> **Input records**:

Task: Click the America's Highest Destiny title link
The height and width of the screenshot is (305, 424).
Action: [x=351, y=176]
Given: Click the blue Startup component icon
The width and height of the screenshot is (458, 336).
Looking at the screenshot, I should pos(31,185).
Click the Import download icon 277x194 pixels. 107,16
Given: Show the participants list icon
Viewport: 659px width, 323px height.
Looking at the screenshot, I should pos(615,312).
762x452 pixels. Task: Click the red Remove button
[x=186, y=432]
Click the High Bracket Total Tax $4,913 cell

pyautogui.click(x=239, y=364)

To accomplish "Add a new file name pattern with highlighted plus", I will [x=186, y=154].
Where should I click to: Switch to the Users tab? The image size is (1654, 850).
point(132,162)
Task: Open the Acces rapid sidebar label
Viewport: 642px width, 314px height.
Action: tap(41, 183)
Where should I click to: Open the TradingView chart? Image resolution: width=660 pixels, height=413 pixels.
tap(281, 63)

> **Your assignment**:
Please return all of the records exactly.

> **Your response**:
Task: Click the America's Highest Destiny title link
The height and width of the screenshot is (305, 424).
Action: [x=351, y=176]
Given: Click the blue Startup component icon
The width and height of the screenshot is (458, 336).
Looking at the screenshot, I should pos(31,185).
Click the Import download icon 277x194 pixels. 107,16
Given: Show the participants list icon
Viewport: 659px width, 323px height.
Looking at the screenshot, I should pos(615,312).
762x452 pixels. Task: Click the red Remove button
[x=186, y=432]
Click the High Bracket Total Tax $4,913 cell

pyautogui.click(x=239, y=364)

To accomplish "Add a new file name pattern with highlighted plus", I will [x=186, y=154].
Where should I click to: Switch to the Users tab? The image size is (1654, 850).
point(132,162)
Task: Open the Acces rapid sidebar label
Viewport: 642px width, 314px height.
Action: tap(41, 183)
Where should I click to: Open the TradingView chart? Image resolution: width=660 pixels, height=413 pixels.
tap(281, 63)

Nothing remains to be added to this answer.